バック・トゥ・ザ・フューチャー 感想メモ(ネタバレ)

※再掲載

ところどころ笑えるところや、伏線の細かさなどがあり、面白く最後まで飽きずに楽しめた。

一番印象に残ったのは、未来へと帰ってきた後。マーティが朝起きてみると、家族の人生がガラリと変わってしまっているシーン。
兄は働くためのスーツを着ているし、母親は痩せてきれいになり、マーティと彼女の交際に肯定的(改変前は、積極的な女性に否定的な態度をとる)。父もまた性格が明るくなり、30年前にひそかに抱いていたSF作家の夢を叶えている。家族の存在の消滅は防げたが、過去へのタイムトラベルで、現在は確実に変わってしまった。マーティ自身は別の現在から第二の現実へ帰還したことになる。今回は全て良い結果になったからよいものの、そんなことが現実に起こったとき、果たしてそれを受け入れられるのだろうか。
自分が知っている未来から、極端に変化してしまうことに対する恐怖が先行してしまった。

しかしその一方、過去の世界では、そこで生きている過去の人間(=現在軸の人間)が、最後には自分自身で未来を選択しているということも強く印象に残った。
特にジョージ、そしてドク。ロレインが1985年では厳しい母親を演じていたのに過去では今時というか、ジェニファー(マーティの彼女)のように?(でいいのか?)積極的な女性だったのには驚いた。年をとって落ち着いたということなのだろうか。
ジョージは最初は臆病な人間で、何をやってもだめだというネガティブな性格だったが、自分をいじめていたビフをやっつけ、そしてロレインとのダンスを邪魔されるのを自ら阻止するなど、一週間で急成長した。これらのこと、また、30年後に夢だったSF作家になったことは、彼自身が自らを変えて未来を選択したことの表れなのだろう。……しかし、もしマーティンが過去へ来なかったら、二人はどうやって結婚していたのか、全く予想がつかない。

ドクはあれほど未来を変えてはいけない、自分に未来を教えるな、と言っていたのに、最終的には自分自身の死を回避していた。
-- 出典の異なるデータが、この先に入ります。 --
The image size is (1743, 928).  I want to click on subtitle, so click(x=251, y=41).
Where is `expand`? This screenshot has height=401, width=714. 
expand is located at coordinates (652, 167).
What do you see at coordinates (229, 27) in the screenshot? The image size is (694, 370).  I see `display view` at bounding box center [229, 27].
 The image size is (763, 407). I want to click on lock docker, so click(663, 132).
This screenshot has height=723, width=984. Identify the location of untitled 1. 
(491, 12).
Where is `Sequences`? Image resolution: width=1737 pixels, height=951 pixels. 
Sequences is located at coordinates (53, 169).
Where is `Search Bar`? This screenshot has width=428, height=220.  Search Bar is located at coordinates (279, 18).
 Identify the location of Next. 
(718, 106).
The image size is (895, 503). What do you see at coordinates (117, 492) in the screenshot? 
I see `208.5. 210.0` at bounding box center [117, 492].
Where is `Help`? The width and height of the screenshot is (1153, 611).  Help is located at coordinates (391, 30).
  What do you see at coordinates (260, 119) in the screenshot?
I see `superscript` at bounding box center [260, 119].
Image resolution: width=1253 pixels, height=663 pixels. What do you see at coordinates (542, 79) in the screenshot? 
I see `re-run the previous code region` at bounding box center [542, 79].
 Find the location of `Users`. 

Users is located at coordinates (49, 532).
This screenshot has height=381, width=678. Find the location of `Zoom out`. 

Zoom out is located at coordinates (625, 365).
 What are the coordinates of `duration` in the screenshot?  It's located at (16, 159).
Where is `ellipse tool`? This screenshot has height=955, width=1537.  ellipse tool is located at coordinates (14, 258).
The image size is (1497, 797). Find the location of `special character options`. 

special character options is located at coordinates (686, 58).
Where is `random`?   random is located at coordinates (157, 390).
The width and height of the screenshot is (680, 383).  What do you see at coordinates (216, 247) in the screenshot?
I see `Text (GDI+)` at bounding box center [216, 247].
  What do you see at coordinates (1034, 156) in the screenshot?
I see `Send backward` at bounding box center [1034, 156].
だが、防弾チョッキを着て死んだ振りをし、極力未来を変えないように努力しているのが彼らしいとも言える。
家に沢山の時計を飾り、タイムマシンを作り(それも30年間もかけて!)、また未来のビデオを熱心に回すドクは、本心では未来を知りたくてたまらないはずなのだ。ドクは時間、そして未来に執着している。ある意味、あの手紙を見たのは、怖いもの見たさというのもあったろう。そして最後には、30年後の未来を見に行くために旅立つ。

エンディング。
マーティとドクのストーリーの主導の逆転が何か面白い。映画の大筋の目的はマーティが自分の元いた世界(1955から見た未来)に帰ること。そのためにドクを物語に巻き込む(+ドクを助ける)。エンディングでは新たな問題の提起。ドクがマーティの子供たちの未来を救うために、マーティを物語に巻き込む(+マーティを助ける?)。
燃料の進化。
序盤のデロリアンではプルトニウムが燃料。しかしエンディングではバナナの皮。燃料の進化がエコ。科学技術の進化ってすごい。
ドクの最後の台詞がかっこいい。「これから行くところに道は必要ない」それを画的に表すのが車が宙に浮きこちらに迫ってくるシーン。車が迫ってくる=道が見えない(または、無い)=未来という図式。そして、次はどんな世界が待っているのだろうという、未知なる未来へのワクワク感が楽しい。
バック・トゥ・ザ・フューチャー……未来へ戻るというタイトル自体がそもそも面白いと思う。未来というのはいつも先にあるはずなのに、何故戻るのか。考えたらキリがないが。車がUターンするのも印象的だ。

未来から過去、過去から未来への伏線の多さ、それを発見できるのが、まるで答えあわせをしているようで楽しい。まだあまり事件が起こっていない前半でさえ退屈しない。
主人公のファッションが過去の人々に救命胴衣とあちこちで言われているのが、言われてみれば確かにそうにも見えるなと思えて笑ってしまった。

未来というのは無限の可能性を秘めていて、それを変え選択していくのは、現在の自分自身しかいないのだと感じる。そしてその選択がある一点では些細な出来事だとしても、それを重ねていけば、大きく未来を変えていく一因になりうるということなのだろう。